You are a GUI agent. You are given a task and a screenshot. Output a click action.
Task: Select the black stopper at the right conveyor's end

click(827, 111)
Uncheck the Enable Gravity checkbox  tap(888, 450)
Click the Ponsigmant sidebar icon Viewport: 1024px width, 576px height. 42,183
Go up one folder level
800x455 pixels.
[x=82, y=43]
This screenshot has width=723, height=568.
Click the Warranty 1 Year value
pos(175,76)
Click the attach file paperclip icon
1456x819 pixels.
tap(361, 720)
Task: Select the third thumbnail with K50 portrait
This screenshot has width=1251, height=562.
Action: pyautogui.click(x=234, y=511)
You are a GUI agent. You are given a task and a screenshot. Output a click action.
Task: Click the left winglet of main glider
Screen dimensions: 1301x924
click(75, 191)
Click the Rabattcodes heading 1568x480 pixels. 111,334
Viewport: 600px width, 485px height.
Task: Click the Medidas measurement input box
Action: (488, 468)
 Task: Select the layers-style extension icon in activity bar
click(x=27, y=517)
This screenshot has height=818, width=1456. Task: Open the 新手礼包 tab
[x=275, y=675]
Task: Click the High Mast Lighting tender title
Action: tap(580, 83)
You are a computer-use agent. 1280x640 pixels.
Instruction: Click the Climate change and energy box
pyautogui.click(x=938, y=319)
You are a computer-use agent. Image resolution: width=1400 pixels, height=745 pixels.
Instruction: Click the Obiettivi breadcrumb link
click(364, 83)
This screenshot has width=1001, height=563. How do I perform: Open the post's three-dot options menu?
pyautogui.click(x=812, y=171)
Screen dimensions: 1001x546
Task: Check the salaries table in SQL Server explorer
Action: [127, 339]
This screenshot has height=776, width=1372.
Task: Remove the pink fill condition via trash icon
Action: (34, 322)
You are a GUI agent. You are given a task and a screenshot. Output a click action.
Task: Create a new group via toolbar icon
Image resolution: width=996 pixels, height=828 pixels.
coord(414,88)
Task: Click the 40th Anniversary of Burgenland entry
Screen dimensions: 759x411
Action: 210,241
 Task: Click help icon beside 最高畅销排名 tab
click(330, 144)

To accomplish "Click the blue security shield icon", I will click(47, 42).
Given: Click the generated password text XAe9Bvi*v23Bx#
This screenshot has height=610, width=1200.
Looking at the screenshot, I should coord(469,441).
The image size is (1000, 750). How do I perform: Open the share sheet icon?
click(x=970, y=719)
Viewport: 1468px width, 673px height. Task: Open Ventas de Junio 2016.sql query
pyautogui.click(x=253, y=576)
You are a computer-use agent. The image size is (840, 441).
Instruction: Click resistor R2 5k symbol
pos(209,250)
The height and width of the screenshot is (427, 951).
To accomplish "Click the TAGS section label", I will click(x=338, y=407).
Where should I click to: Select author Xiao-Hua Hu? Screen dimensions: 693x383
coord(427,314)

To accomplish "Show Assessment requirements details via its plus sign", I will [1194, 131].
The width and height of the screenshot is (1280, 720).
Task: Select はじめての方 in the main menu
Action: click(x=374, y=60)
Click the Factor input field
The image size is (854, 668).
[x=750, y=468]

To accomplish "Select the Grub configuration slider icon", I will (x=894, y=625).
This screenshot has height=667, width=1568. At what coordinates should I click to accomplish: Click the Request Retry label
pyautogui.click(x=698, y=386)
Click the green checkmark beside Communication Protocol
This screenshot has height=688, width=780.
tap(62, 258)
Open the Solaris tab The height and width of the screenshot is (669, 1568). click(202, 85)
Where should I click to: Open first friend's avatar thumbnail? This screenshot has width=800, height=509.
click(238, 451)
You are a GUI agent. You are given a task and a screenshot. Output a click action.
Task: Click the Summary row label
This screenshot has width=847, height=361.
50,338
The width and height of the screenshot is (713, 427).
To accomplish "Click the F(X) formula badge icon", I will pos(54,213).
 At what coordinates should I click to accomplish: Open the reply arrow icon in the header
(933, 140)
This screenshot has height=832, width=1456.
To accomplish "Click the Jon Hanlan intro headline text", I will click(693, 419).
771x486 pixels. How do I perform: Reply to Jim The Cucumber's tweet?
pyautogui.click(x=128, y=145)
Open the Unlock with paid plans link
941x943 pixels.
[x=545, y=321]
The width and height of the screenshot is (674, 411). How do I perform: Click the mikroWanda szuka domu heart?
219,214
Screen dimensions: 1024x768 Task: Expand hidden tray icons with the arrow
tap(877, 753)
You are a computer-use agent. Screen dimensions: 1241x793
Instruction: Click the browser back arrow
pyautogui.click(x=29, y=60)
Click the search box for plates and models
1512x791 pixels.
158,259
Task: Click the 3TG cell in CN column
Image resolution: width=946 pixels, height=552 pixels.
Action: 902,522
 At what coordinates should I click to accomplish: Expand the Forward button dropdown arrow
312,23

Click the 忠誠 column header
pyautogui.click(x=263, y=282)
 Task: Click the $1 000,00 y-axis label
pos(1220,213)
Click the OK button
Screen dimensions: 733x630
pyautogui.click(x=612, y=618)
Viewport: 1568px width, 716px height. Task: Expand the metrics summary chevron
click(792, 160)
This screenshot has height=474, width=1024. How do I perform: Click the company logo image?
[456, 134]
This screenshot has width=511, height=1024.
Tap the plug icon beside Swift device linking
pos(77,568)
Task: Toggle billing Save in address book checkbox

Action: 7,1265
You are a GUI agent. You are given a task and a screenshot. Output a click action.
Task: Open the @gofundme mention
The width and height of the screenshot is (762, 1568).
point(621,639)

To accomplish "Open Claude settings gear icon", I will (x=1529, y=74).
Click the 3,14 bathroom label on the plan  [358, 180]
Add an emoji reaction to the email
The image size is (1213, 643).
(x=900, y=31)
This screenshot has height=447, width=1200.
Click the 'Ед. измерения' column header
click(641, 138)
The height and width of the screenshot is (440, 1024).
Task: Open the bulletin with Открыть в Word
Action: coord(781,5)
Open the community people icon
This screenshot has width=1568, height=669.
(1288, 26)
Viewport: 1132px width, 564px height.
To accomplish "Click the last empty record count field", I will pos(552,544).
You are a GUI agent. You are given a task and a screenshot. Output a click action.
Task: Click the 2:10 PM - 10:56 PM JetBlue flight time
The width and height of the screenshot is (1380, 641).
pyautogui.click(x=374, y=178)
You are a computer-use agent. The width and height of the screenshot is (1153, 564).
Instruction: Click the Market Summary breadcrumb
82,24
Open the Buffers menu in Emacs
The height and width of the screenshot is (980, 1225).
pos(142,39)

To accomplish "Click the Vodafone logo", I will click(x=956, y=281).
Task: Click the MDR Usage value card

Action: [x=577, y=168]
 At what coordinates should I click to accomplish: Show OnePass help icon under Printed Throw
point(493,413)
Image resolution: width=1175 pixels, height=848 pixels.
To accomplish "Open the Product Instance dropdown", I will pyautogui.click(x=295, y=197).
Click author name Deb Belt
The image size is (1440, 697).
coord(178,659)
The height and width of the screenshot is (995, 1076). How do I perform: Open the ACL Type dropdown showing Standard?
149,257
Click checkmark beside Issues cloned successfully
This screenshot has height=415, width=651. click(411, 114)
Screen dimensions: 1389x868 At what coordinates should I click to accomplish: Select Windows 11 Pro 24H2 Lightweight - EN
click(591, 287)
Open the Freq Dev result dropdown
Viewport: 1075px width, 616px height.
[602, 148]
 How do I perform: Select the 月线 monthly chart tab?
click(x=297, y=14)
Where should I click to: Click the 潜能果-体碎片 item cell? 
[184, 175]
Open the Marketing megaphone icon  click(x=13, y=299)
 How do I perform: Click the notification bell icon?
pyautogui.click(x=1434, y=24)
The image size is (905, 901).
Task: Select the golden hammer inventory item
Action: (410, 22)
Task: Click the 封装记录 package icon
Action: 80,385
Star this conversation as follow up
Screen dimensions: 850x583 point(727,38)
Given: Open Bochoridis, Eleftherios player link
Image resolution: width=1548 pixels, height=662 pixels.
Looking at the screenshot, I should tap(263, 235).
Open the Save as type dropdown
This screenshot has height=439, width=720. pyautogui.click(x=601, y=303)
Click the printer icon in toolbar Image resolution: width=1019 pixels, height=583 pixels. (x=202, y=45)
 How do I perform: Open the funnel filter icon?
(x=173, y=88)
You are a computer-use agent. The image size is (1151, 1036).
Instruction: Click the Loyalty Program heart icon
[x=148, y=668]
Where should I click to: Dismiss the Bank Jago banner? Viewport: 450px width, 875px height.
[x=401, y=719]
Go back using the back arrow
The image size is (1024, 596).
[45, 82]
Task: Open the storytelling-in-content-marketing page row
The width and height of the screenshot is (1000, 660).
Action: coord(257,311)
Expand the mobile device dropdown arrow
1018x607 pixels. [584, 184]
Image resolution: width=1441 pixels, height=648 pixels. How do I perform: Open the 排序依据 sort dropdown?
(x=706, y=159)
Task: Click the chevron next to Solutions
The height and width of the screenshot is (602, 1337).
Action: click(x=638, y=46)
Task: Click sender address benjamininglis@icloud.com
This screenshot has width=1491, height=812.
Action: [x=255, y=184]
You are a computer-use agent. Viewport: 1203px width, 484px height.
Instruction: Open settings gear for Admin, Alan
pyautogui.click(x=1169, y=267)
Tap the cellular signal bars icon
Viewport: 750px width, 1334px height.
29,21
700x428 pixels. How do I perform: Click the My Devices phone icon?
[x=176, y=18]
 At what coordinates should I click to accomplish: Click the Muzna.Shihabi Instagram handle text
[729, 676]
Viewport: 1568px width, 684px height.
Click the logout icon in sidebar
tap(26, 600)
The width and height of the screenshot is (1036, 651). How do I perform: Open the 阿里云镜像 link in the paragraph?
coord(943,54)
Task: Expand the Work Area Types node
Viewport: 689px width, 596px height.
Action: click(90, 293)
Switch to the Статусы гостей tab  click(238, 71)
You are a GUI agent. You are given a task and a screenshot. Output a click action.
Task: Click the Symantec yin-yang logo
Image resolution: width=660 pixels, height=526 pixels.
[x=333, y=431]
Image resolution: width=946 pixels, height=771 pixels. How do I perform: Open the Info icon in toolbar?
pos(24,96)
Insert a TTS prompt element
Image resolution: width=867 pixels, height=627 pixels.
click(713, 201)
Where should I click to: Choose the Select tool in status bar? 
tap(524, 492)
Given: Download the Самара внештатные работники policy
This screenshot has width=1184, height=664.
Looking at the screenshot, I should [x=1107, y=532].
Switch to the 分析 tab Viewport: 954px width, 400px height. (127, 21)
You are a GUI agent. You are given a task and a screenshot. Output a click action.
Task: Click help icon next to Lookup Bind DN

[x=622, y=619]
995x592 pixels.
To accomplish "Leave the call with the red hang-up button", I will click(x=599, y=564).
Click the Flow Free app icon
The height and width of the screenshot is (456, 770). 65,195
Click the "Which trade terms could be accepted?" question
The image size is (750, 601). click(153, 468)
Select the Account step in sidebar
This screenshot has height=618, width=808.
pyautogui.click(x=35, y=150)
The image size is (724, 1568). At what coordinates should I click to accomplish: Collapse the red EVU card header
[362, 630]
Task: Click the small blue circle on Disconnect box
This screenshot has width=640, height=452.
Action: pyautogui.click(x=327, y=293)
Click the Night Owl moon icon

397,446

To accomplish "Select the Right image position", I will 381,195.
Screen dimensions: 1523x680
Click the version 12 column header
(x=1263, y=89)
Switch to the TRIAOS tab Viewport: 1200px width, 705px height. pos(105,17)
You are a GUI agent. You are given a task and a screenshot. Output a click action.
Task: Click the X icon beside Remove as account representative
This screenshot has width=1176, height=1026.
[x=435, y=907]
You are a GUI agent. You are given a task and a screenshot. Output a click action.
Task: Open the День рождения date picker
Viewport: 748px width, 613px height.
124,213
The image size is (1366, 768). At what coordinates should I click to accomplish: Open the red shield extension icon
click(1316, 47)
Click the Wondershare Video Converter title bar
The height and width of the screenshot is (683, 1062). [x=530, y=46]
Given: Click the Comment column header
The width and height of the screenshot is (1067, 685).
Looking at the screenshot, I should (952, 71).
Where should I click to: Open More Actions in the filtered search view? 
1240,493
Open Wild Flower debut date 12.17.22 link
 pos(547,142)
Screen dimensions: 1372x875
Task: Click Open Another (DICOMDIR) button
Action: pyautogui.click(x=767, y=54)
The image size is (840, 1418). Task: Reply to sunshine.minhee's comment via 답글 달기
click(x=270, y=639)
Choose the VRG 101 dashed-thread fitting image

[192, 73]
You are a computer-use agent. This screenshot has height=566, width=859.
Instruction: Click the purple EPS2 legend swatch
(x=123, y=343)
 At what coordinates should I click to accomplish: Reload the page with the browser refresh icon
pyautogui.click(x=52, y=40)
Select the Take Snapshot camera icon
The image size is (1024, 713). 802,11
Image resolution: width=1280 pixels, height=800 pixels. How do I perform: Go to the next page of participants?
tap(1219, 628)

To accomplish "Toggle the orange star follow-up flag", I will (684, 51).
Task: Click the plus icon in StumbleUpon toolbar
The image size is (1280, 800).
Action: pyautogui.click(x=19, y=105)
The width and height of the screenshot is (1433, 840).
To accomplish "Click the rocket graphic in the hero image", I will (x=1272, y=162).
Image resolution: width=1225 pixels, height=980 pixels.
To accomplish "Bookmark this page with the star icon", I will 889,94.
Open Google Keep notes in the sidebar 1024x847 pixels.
----------------
= TASK TO CARRY OUT =
From the entries above, copy each line holding "Switch".

= ANSWER SPACE =
Switch to the Статусы гостей tab  click(238, 71)
Switch to the 分析 tab Viewport: 954px width, 400px height. (127, 21)
Switch to the TRIAOS tab Viewport: 1200px width, 705px height. pos(105,17)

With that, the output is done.